The Group CEO of Drax, the zero carbon energy generator company joined us live. Will Gardiner went through the pioneering BECCS project (bioenergy with carbon capture and storage) based in Selby. It is revolutionising green industrial development on the Humber estuary in north-east England. It is a win-win that can be replicated worldwide. The carbon is being captured under the North Sea. The resulting clean energy is attracting new corporates, thereby boosting job and business creation.

UK Energy Minister Kwasi Kwarteng reinforced that. He joined us just 24 hours after Prime Minister Boris Johnson announced the UK’s next push into deeper Green a year before Glasgow hosts the COP26 meeting. The minister emphasised the UK’s intensifying of development of decarbonising technologies, plus an urgent push to re-define supply chains and re-skill workers. A few days later Equinor announced a huge investment on the Humber.

Data is key to understanding and tackling so much related to the climate emergency.

Our eyes were opened to GHG Sat’s satellites and aircraft sensors. They measure greenhouse gas emissions directly from industrial sites anywhere in the world. SilviaTerra showed us how they can use biometrics to map and measure all the timber, wildlife and carbon on any property worldwide.

The car giant BMW wanted us all to know that while we all crave mobility and our own way of getting around, by the mid 2020s most of that won’t be done using the internal combustion engine. Electric will swiftly dominate, and many people will still want their own cars. They said at BMW: “We don’t do sustainability. We make the BMW Group sustainable.” But while expressing confidence, Thomas Becker, BMW Vice President for Sustainability and Mobility Strategy, made clear that the challenges of re-skilling, re-educating and re-tooling to meet the ever tighter ESG deadlines remain enormous.

Finally, but by no means last, the Next Gen. The kids.

Several ambassadors for a virtual Youth Summit for thousands of schools a few days earlier took their own two hours of the SIF. They were brilliant. In many ways their literacy and command on both sustainability and the climate emergency were impressively far superior to the grip of adults on the issues. They were determined. They were also anxious and frightened as they issued and sang their ‘SOS from the kids’.

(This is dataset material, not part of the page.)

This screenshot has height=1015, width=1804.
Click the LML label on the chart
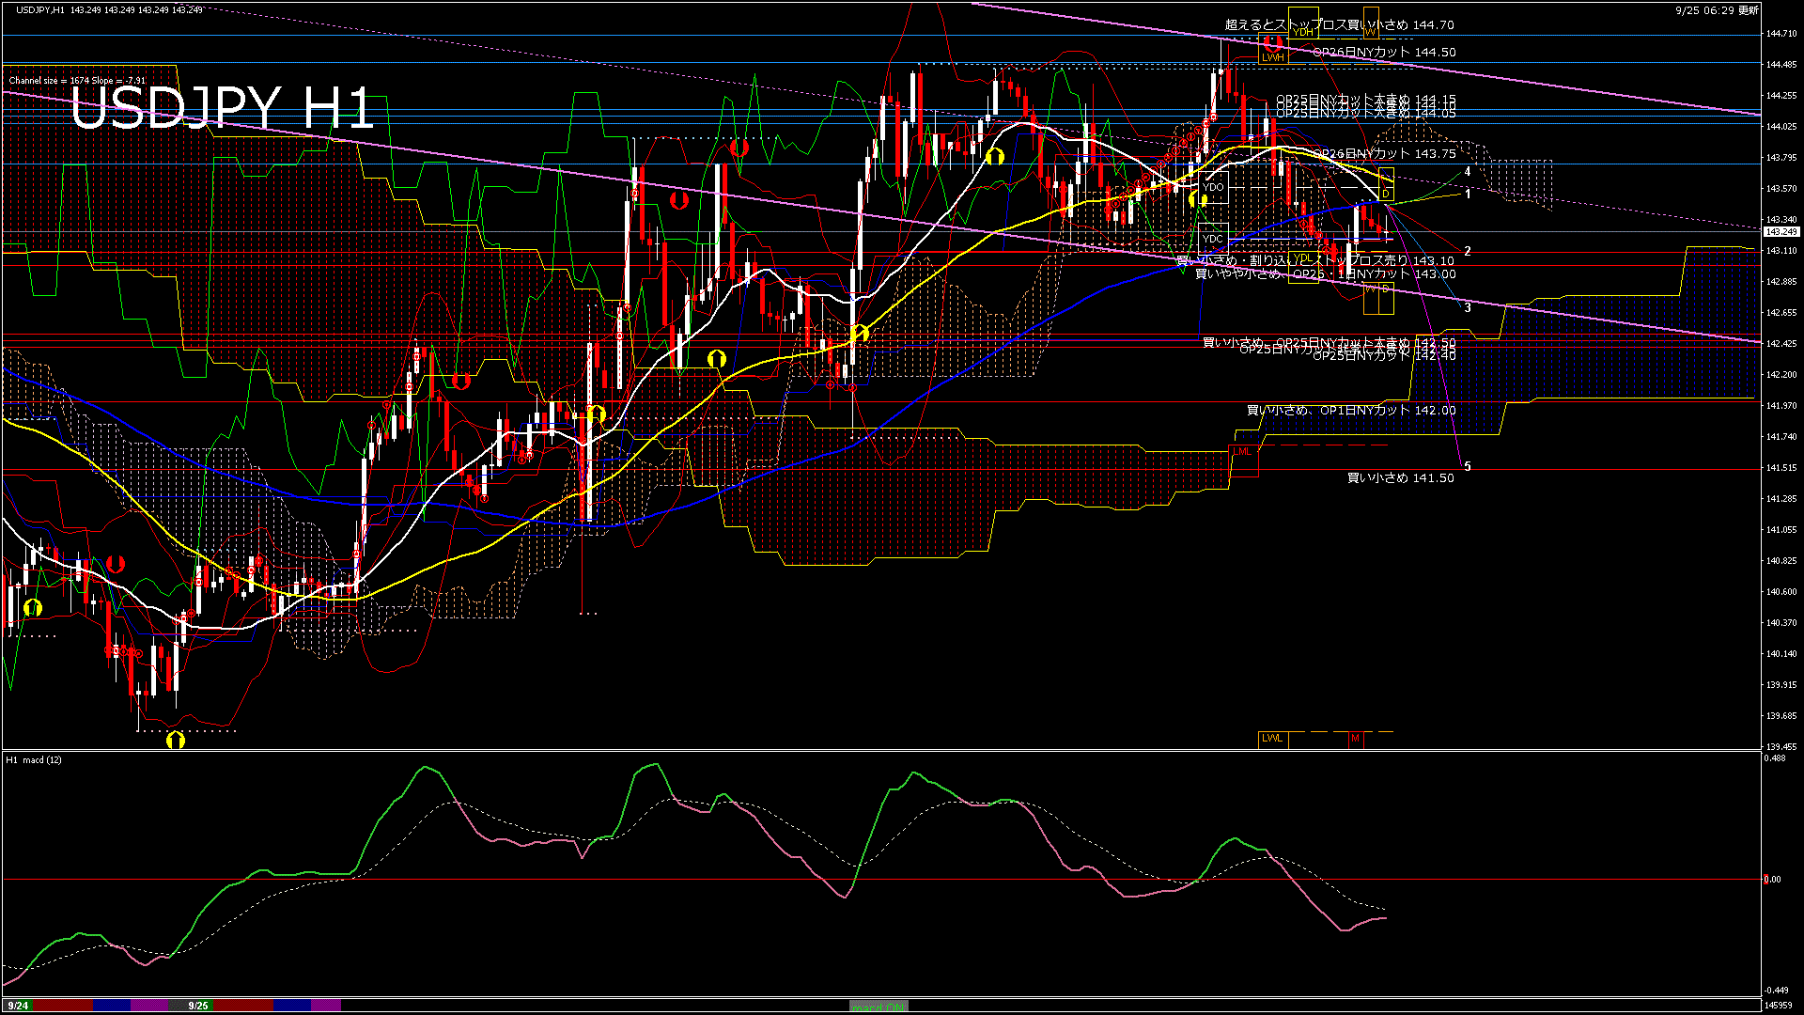tap(1242, 452)
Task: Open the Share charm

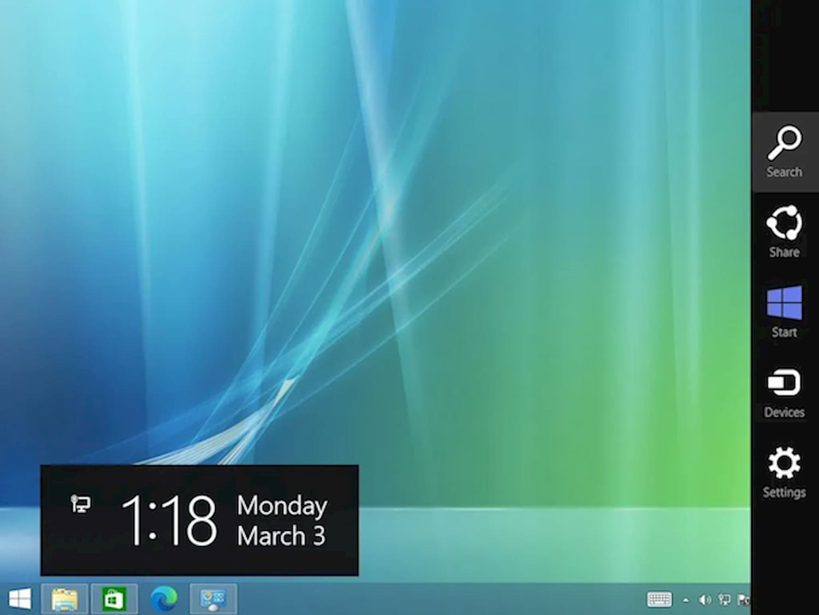Action: tap(785, 230)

Their fears must be listen to. They want action.

But not everything is positive. There was a sombre kicker from Rodolfo Lacy, Head of the Environment Directorate at the OECD. “Some countries are locking in measures that have negative impact on sustainable growth,” he warned.

So no time for complacency. The sustainability mountain slopes ahead remain steep. They require determined new efforts and cannot be taken for granted. As Nick Henry, the Founder of the SIF and CEO of Climate Action, told the end of the week-long forum: go out and mobilise!